The Last Days of the Republican Party
DUMP TRUMP PART II

#TheBigOrangeHead in profile

There are two alternatives, as I see it.

  1. Do nothing.
    Go straight ahead on red with the overwhelming prohibitive presumptive nominee, a man who insulted the president on TV while on a business trip to Scotland, his day job; a man for whom running for president is a diversion in daily routine, like going to Costco; a man who is a total fraud, nothing but an insecure, money-grubbing real estate hondler, a dangerous egomaniacal lunatic who we can only pray goes away and sticks with his hotels and golf resorts. And those are the good things I can say about him.

    SPOILER ALERT: Your man is on a trajectory to guarantee his party’s most embarrassing, even fatal, set back since Gov. Alf Landon, who managed to win two states in 1936 (not including his own Kansas). His loss will be HUGE.
  2. Do something. If only Ronald Reagan was alive, and with all his marbles. Or Ike. Resurrection is too religious for me so I wont go there.

I have a plan.

Consider those stalwarts of Republicanism, the 1,542 delegates who are said to be committed to follow the dictates of the idiot wing of the party who saw The Six Billion Dollar Man as the best and brightest of our 17 wannabees to Captain the ship of state through shark-filled troubled waters in this chaotic fragmented unpredictable time in history.

They are also the soft underbelly of the supposedly invincible presumptive nominee, the area of vulnerability for a creative unorthodox approach to testing their convictions.

What I am about to propose violates the rules of the convention.

They are sacrosanct, we are told. They cannot be broken. Space limitations prevent me from listing all the times this rule was broken. They are especially breakable in this campaign when the winner broke every rule in the political playbook. Convention rules are as rigid and unbending as a rubber band.

There is a growing Dump Trump movement, fed by corporate money, with the fat cats establishing the usual SuperPACs, alerting the public to the thin ice ahead.

With all due respect, these noble idealists are doing it wrong.

## EXTRACTED DATA
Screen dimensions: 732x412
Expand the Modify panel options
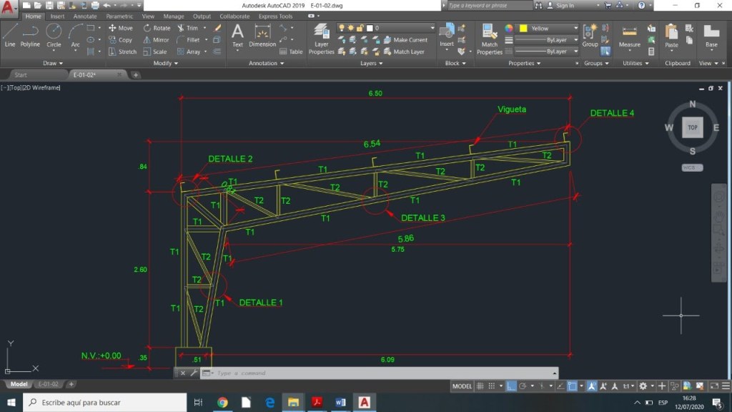point(167,63)
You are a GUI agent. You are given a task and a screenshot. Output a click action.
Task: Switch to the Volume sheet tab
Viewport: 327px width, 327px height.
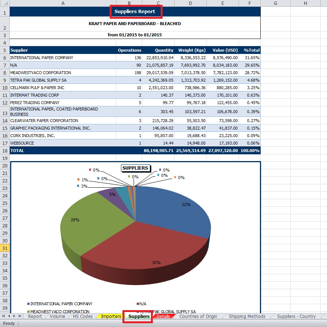57,317
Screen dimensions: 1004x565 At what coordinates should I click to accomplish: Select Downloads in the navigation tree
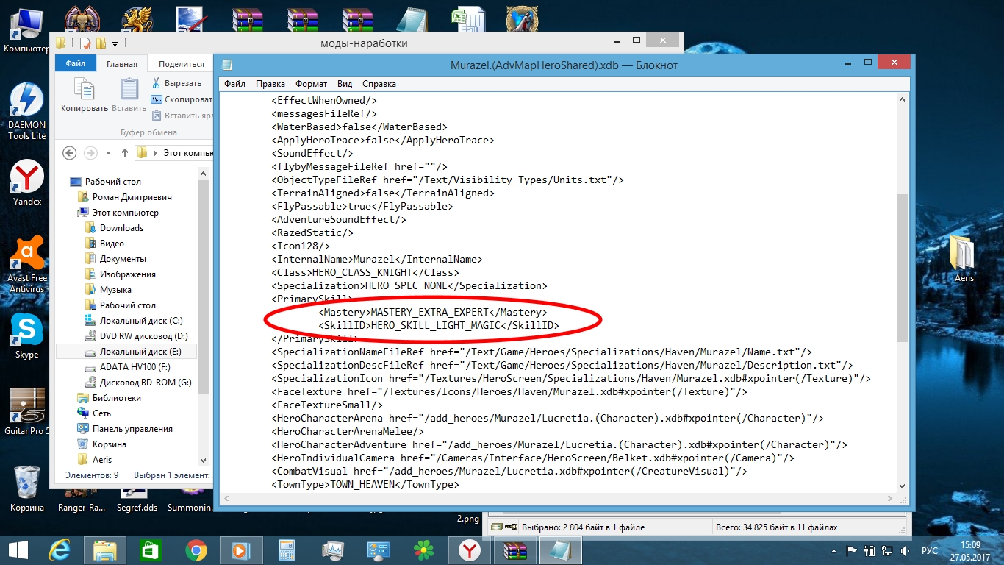point(121,228)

## PROBLEMS AND TASKS
A. In the opinion piece about dumping Trump, how many delegates are said to be committed to the presumptive nominee?
B. Keep writing the opinion piece about dumping Trump, picking up right after its last sentence.

## OUTPUTS
A. 1,542

B.
Instead of wasting money on TV and radio commercials, hiring volunteer robocallers, I propose a direct marketing campaign. Go directly to the buyers. Spend the money on delegates, requesting they think it over. And for their time thinking, they will be reimbursed.

The Supreme Court has ruled (Citizens United) corporations are people. As people they have every right to be involved in decision making. It’s the law of the land for them to take sides in their best interests.

If corporations are people, then it could follow delegates are also people with legitimate human emotions, such as concern for the welfare of their families.

The sales pitch:

Is it enough for you to have been one of that band of brothers, the 1,532 bros who killed the Republican Party in 2016?

The question they should be asking, given the mercantile nature of the party, what’s in it for me?

Do I want to go down with the sinking ship, arranging the deck chairs as the Titanic of American politics goes under? Or am I a survivor, a courageous person who looks after his loved ones and himself, whichever comes first.

Every man has his price, as Sir Robert Walpole said in 1734. It’s still true today.

For some it is a seat on a Fortune 500 company as the public’s member.

For some it is membership in the golf club of their dreams, with waived fees for the duration of life.

For others it might be money, a compensatory bonus for having to sit and listen to all the boring convention rubbish, before voting the courage of their convictions in not supporting the presumptive nominee.

Some people may not be selling out because they don’t know what their price is. I further propose that an exchange be established as a public service to regulate in an orderly manner the business of selling out. Records of who sold out and the price would be available for who or whomever it may concern.

Such a Selling Out Exchange would serve a useful function not only at conventions but also for all public policy questions, informing in an orderly and responsible way who is in which fat cat’s pocket, and for how much.

In the spirit of transparency, corporations contributing to the slush fund making all of this possible might list contributions on their annual reports as educational projects, counseling, civics lessons, and so forth.

Now I realize some will say the Kitman Plan smacks of bribery. But the public-spirited corporations participating in this program could argue they are only informing delegates of their opportunities for advancement. As George Washington Plunkitt, the leader of Tammany Hall in the 19th century explained about the concept of honest graft, “I seen my opportunities, and took’em.”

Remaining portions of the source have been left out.